> _What is being asked_
Would you copy all lines in the data that contain the word "computer"?

> _Data in this exercise_
****
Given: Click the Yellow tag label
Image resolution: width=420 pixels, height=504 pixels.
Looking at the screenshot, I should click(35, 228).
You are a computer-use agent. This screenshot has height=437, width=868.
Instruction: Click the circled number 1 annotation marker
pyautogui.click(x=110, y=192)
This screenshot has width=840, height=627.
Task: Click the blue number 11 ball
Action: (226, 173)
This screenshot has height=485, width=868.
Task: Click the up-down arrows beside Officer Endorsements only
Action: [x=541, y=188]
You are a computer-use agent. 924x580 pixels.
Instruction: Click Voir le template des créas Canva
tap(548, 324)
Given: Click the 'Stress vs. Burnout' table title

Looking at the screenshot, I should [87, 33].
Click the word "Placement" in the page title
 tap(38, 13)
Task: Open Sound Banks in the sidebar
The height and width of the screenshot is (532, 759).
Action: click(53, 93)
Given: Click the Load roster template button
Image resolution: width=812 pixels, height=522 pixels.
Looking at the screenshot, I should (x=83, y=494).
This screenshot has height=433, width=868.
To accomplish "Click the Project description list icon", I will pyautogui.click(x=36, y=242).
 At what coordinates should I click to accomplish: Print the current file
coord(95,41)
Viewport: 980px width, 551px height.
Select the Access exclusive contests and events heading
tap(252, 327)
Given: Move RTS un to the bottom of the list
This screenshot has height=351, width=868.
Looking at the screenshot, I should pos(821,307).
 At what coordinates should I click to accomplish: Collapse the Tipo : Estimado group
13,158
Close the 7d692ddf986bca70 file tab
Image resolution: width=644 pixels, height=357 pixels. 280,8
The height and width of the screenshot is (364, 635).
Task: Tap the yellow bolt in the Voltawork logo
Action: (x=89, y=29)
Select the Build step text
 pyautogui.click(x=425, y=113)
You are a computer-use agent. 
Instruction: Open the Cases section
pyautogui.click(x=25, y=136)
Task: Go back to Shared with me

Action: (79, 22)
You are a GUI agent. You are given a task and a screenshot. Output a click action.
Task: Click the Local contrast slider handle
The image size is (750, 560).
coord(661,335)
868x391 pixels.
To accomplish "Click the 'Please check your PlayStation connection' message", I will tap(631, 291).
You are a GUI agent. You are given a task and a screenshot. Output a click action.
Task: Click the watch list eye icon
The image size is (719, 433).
****
> _Solution_
You are a computer-use agent. This screenshot has height=437, width=868.
You are a computer-use agent. 924x580 pixels.
You are a computer-use agent. 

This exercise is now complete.